In the review of the Tom Hambridge album below, what is the title of his major label solo debut?
===== Document passage =====
Tom Hambridge

Artemis Records, 2000

REVIEW BY: Christopher Thelen


Tom Hambridge is a songwriter whose style feels like someone you know, but is a person whose name you wouldn't recognize.

That is, you wouldn't recognize him if you weren't familiar with the late Roy Buchannan, with whom Hambridge worked up until Buchannan's tragic death. You wouldn't recognize him if you hadn't discovered Susan Tedeschi and her CD Just Won't Burn. Hambridge, in fact, is the gem waiting to be discovered. With his major label solo debut (and second solo effort overall) Balderdash, the waiting may soon be over for Hambridge.my_heart_sings_the_harmony_web_ad_alt_250

Although the music on this CD is bluesy, it would be incorrect to call the CD a blues disc, or to call Hambridge a blues musician. The term "roots rock" seems to fit better, even if the semantics of the genre are still debated. The fact is, the drummer/vocalist takes all of the musical influences he's been exposed to over the years and rolls them up into one neat little package.
===== Given data =====
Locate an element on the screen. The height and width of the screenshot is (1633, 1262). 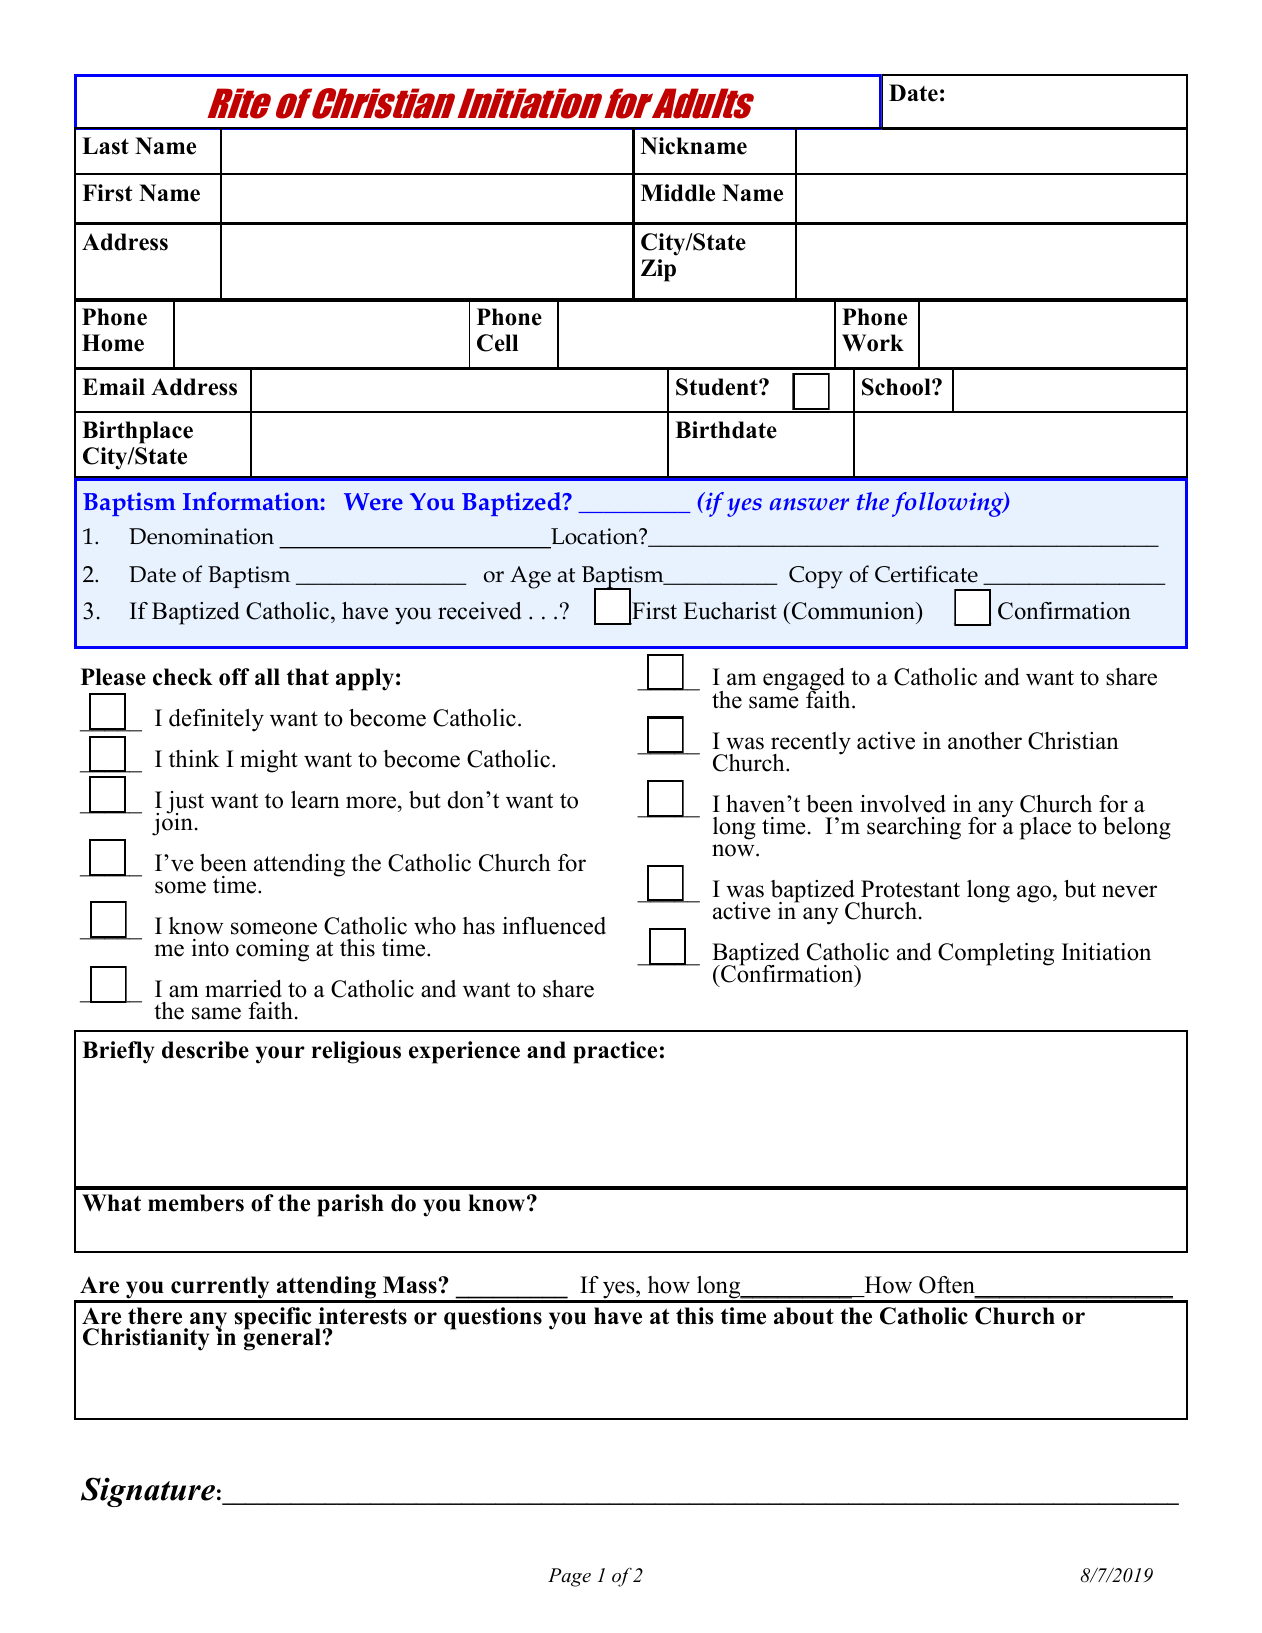
Eucharist is located at coordinates (730, 611).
=====
Result: Balderdash